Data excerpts

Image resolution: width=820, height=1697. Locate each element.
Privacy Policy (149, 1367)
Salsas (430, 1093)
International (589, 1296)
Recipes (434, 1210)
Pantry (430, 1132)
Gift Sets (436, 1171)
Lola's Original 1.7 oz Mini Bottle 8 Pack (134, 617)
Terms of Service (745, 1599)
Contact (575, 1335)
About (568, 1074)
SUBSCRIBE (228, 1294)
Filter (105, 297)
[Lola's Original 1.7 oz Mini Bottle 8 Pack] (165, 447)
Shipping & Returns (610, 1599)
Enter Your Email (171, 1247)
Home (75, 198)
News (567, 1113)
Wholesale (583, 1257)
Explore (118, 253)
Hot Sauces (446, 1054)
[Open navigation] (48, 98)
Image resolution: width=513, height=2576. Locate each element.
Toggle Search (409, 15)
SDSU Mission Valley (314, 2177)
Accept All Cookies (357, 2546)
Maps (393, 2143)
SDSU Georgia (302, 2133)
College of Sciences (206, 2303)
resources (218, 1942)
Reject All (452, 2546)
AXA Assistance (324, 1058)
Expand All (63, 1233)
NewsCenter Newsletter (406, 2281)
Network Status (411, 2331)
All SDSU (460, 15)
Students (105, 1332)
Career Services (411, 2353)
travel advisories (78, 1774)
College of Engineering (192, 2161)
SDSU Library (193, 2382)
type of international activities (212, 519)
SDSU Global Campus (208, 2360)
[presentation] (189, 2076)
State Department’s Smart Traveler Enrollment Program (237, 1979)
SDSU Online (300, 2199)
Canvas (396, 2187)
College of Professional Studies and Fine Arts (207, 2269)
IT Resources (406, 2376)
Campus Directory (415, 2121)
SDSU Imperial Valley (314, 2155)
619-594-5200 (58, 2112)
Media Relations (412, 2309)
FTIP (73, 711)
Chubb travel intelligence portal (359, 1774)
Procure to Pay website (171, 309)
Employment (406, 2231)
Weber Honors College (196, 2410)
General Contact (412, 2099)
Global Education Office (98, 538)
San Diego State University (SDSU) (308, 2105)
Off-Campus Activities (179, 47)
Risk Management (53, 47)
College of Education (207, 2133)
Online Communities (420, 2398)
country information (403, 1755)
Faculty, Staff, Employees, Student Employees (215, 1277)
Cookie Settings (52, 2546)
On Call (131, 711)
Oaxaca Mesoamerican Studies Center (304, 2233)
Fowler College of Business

**What to do**
A complete answer reproduces every line of the records in which the word "Education" occurs.

**Output for this exercise**
Global Education Office (98, 538)
College of Education (207, 2133)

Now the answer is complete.